* start *

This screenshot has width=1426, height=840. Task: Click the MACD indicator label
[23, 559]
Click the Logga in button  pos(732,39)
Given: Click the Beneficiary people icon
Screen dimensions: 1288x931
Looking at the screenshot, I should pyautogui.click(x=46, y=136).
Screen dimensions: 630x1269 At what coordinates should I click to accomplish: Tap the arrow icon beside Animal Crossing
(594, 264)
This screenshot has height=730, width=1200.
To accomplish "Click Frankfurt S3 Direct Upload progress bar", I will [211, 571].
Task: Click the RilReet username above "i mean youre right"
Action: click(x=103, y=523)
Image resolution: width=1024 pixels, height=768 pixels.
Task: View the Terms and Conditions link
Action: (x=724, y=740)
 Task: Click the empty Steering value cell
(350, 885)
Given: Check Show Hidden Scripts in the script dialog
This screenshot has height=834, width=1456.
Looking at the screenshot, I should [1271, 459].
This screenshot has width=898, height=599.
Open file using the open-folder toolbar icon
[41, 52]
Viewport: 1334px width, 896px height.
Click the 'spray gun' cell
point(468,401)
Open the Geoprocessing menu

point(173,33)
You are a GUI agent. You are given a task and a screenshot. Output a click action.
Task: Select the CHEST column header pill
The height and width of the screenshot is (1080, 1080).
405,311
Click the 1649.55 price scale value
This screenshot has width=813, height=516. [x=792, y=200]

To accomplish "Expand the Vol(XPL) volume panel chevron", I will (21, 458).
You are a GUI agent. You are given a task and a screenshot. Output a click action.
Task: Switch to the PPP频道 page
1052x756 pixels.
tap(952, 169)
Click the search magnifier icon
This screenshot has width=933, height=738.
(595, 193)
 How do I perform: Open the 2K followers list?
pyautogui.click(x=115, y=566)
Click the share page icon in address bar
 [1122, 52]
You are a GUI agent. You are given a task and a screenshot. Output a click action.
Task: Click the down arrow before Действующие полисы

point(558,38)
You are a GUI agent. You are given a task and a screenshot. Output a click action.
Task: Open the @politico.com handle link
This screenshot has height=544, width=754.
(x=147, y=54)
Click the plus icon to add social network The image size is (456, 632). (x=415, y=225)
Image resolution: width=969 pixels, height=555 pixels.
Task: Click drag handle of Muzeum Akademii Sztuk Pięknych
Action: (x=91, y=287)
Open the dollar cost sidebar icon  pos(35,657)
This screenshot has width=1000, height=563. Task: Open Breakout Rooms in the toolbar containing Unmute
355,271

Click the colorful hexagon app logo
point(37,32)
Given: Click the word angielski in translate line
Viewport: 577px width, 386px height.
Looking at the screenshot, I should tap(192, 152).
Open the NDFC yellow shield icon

* end *

Print all of the entries above again, copying every line exactly.

→ OUTPUT OF THE EXERCISE
This screenshot has width=1426, height=840. Task: Click the MACD indicator label
[23, 559]
Click the Logga in button  pos(732,39)
Given: Click the Beneficiary people icon
Screen dimensions: 1288x931
Looking at the screenshot, I should pyautogui.click(x=46, y=136).
Screen dimensions: 630x1269 At what coordinates should I click to accomplish: Tap the arrow icon beside Animal Crossing
(594, 264)
This screenshot has height=730, width=1200.
To accomplish "Click Frankfurt S3 Direct Upload progress bar", I will [211, 571].
Task: Click the RilReet username above "i mean youre right"
Action: click(x=103, y=523)
Image resolution: width=1024 pixels, height=768 pixels.
Task: View the Terms and Conditions link
Action: (x=724, y=740)
 Task: Click the empty Steering value cell
(350, 885)
Given: Check Show Hidden Scripts in the script dialog
This screenshot has height=834, width=1456.
Looking at the screenshot, I should [1271, 459].
This screenshot has width=898, height=599.
Open file using the open-folder toolbar icon
[41, 52]
Viewport: 1334px width, 896px height.
Click the 'spray gun' cell
point(468,401)
Open the Geoprocessing menu

point(173,33)
You are a GUI agent. You are given a task and a screenshot. Output a click action.
Task: Select the CHEST column header pill
The height and width of the screenshot is (1080, 1080).
405,311
Click the 1649.55 price scale value
This screenshot has width=813, height=516. [x=792, y=200]

To accomplish "Expand the Vol(XPL) volume panel chevron", I will (21, 458).
You are a GUI agent. You are given a task and a screenshot. Output a click action.
Task: Switch to the PPP频道 page
1052x756 pixels.
tap(952, 169)
Click the search magnifier icon
This screenshot has width=933, height=738.
(595, 193)
 How do I perform: Open the 2K followers list?
pyautogui.click(x=115, y=566)
Click the share page icon in address bar
 [1122, 52]
You are a GUI agent. You are given a task and a screenshot. Output a click action.
Task: Click the down arrow before Действующие полисы

point(558,38)
You are a GUI agent. You are given a task and a screenshot. Output a click action.
Task: Open the @politico.com handle link
This screenshot has height=544, width=754.
(x=147, y=54)
Click the plus icon to add social network The image size is (456, 632). (x=415, y=225)
Image resolution: width=969 pixels, height=555 pixels.
Task: Click drag handle of Muzeum Akademii Sztuk Pięknych
Action: (x=91, y=287)
Open the dollar cost sidebar icon  pos(35,657)
This screenshot has width=1000, height=563. Task: Open Breakout Rooms in the toolbar containing Unmute
355,271

Click the colorful hexagon app logo
point(37,32)
Given: Click the word angielski in translate line
Viewport: 577px width, 386px height.
Looking at the screenshot, I should tap(192, 152).
Open the NDFC yellow shield icon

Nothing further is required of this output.